* [DATA SUPPLIED]:
##############################
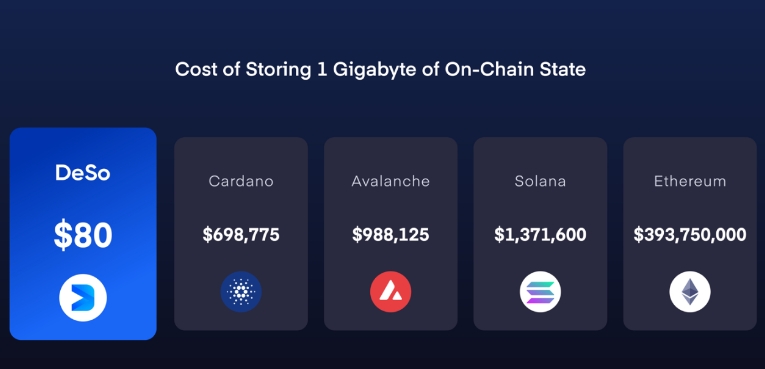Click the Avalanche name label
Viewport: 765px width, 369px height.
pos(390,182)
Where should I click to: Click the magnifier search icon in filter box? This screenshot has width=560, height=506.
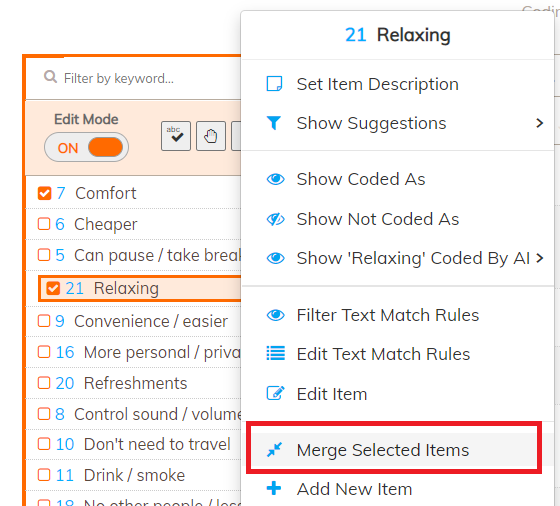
##############################
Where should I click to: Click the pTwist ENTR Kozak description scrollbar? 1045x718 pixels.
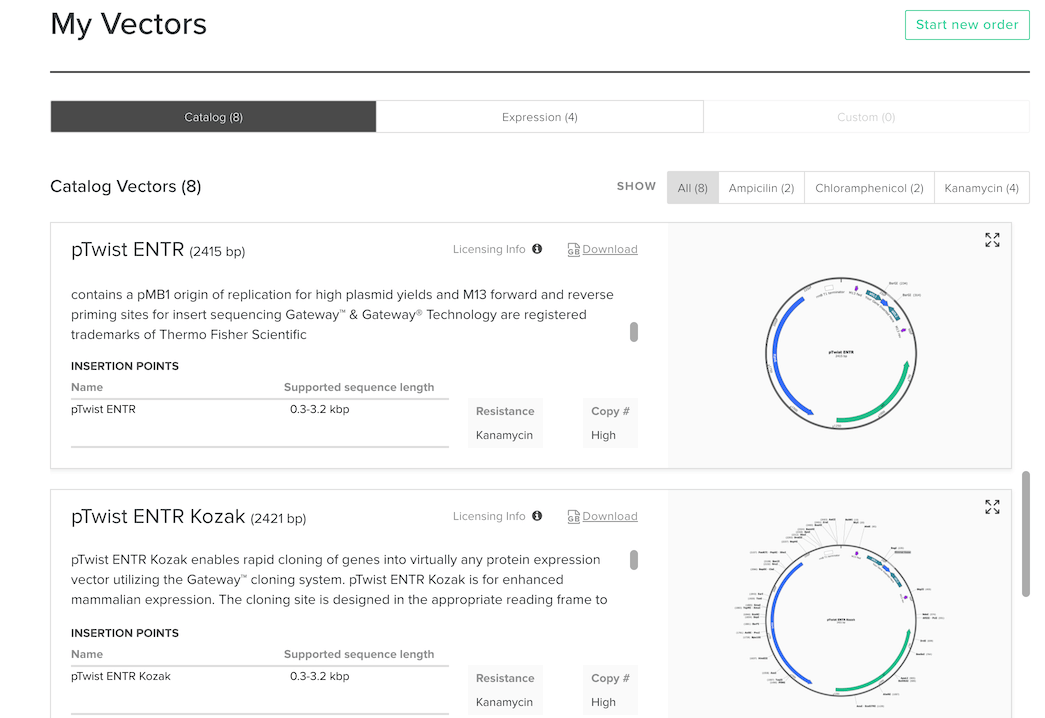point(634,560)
##############################
Repeat the data from the line containing "Click the Avalanche name label" through the line containing "Where should I click to: Click the magnifier", both lines included, leaving out the pictures.

Click the Avalanche name label
Viewport: 765px width, 369px height.
pos(390,182)
Where should I click to: Click the magnifier search icon in filter box? This screenshot has width=560, height=506.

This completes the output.